* Extrait
Tenir la distance

Deux-cent cinquante kilomètres : rayon du cercle tracé par Anne Faisandier autour de Paris, pour fuir, se reconstruire, ailleurs, pour faire le deuil d’un enfant. Le principe est clairement énoncé : Km 250 est un journal intime filmé et écrit ; le journal d’Anne Faisandier dont le propre rôle est interprété par Anouk Grinberg. La douleur, ainsi mise à distance, permet d’accéder au don, à la possibilité d’offrir son récit.
Filmer l’intime ne peut se faire que si le réalisateur envisage la dimension publique de cet intime : passer par le corps d’Anouk Grinberg pour se raconter est probablement une façon de mieux se percevoir et d’envisager sa relation au monde en tant que cinéaste. Dans une séquence très belle, Anouk Grinberg marche près d’un lac et s’adresse à une amie hors champ, censée lui rendre visite. Elle raconte que ses proches ont pris son départ dans le Morvan comme un suicide. Elle sourit puis se tourne vers la caméra, vers l’amie qui n’est autre qu’Anne Faisandier elle-même : « T’as eu peur toi quand je suis venue là, hein ? ». Troublant jeu de miroir : le personnage, la part fictionnelle de la cinéaste s’adresse au modèle original, l’interpelle.
Anne Faisandier procède comme si elle cherchait à se réincarner par une mise en jeu de soi. Il s’agit de se reconstituer en tant que corps et sujet par le biais de son actrice. Car c’est bien d’un sujet troué, percé, dispersé dont il est question. Elle ne filme pas le monde – ce qu’aujourd’hui chacun peut faire en vidéo – mais plutôt la façon dont le monde la transperce ; dont il la transperce doublement : une fois comme artiste et une fois comme corps – corps d’emprunt – présent devant nous. D’où cette nécessité de recréer le lien : on part d’un trou, d’un manque, d’une perte de l’évidence des choses pour tisser par-dessus et grâce au film, une nouvelle trame. Face à son miroir, Anouk Grinberg/Anne Faisandier fait une liste de ce qu’elle aime et de ce qu’elle n’aime pas – autre façon de faire le point, de chercher des repères, du sens : « J’aime pas vivre en sachant que personne ne me regarde ».

* À faire
D'après l'extrait, qui joue le propre rôle d'Anne Faisandier dans Km 250 ? Appuyez-vous seulement sur l'extrait.

* Données fournies
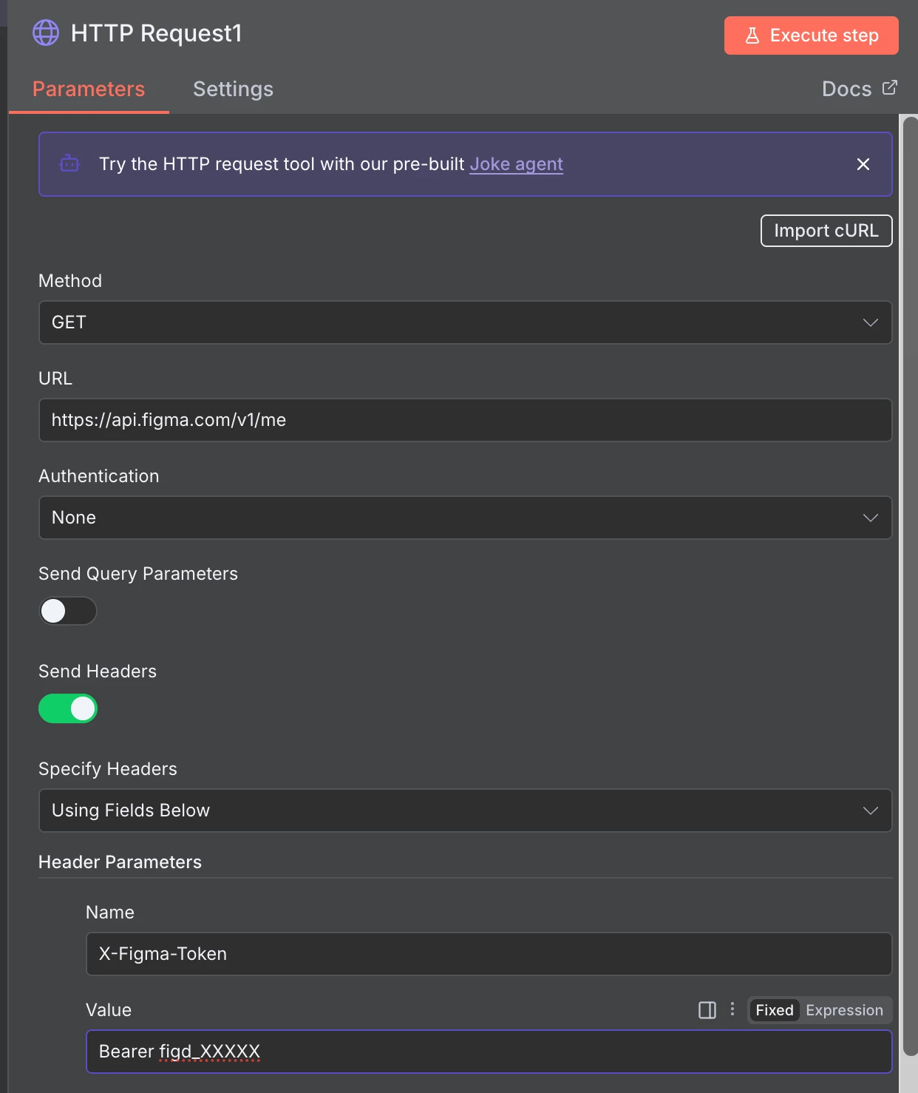Switch Value mode to Expression
The height and width of the screenshot is (1093, 918).
click(x=844, y=1010)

* Réponse
Anouk Grinberg.